JoAnn Lee Frank, Clearwater
Economy's so bad, the Fed is stumped June 23
Old tricks just won't work
I question whether the Fed is stumped or whether it has no options left to encourage a "true" recovery. The old games — increasing or decreasing the money supply or raising or lowering interest rates — no longer work because American workers have reached their spending limits, either due to being unemployed, earning less, or because of debt or bankruptcy.
Interest rates will stay low, which encourages spending or investing in the volatile stock market, not saving.
The demand side has been on a downward slide for decades. The purchasing power of the American dollar has eroded, requiring two wage earners per household — and in today's climate, even two is often not enough. This is because of the Fed's ability to expand the money supply, causing a plunge in the value of the dollar, and because the globalization of trade moved good-paying jobs overseas.
We are told that without reforming Social Security and Medicare, the deficit will soar. But where was this worry when we got involved in a 10-year military campaign in the Middle East, passed Medicare Part D, and bailed out financial institutions?
J.R. Demmy, Kenneth City
Gov. Rick Scott
I would like to know how to stop robo-calls from Gov. Rick Scott's office.
I received calls on June 21, June 22 and June 24. On voice mail, the governor's cheery voice advised me of legislation approved by him the previous week.
I read newspapers, magazines and books and follow events on cable news. I can find out on my own what is going on in Tallahassee.
Aside from an invasion of my personal time, I hope these calls are not being paid for by state funds in this time of class-driven austerity.
Carmen Martinez, Clearwater
A 1.3-pound miracle | June 25
What of the children?
I am so glad that Dexter, the 8-week-old kitten nearly beaten to death, is on the road to recovery.
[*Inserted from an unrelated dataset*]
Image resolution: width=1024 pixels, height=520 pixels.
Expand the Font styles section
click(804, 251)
However, it seems that our society would be better served by an outpouring of concern for the accused woman's children.
Carla Ippolito Strobl, Tampa
Pumped & proud | June 26
Faith groups' role
I am disappointed with the Times' coverage of the annual Pride parade and the involvement of communities of faith. Your coverage of the participation of the scores of members of various faith groups amounted to three words: "local church groups." There were no quotes from the signs we carried, no interviews with the participants, and no reporting on the crowd's reaction to our participation.
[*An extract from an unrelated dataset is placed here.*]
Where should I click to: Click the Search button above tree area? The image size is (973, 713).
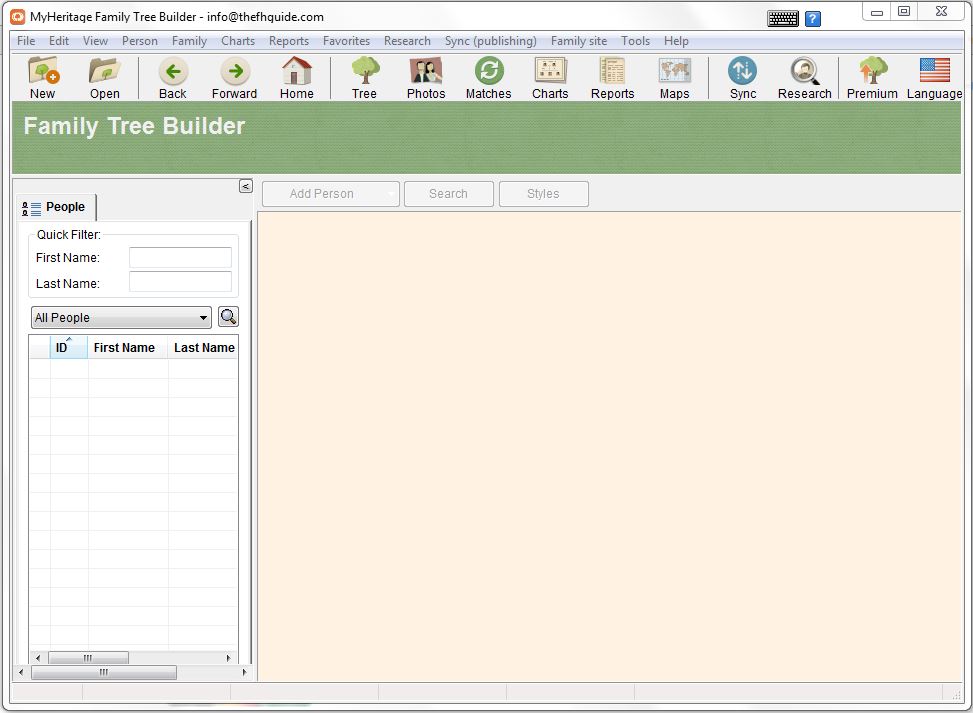448,194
On the other hand, the 10 or so protesters received by my count 33 lines of reporting. You quoted from their signs, interviewed them and reported crowd reaction.
To make up for this failure, let me report that the scores of faith groups participating in the parade were carrying signs "celebrating diversity," calling on us to "build the beloved community," and claiming that "Jesus did not discriminate, and neither do we." Many in the crowd said thank you for our faithful involvement.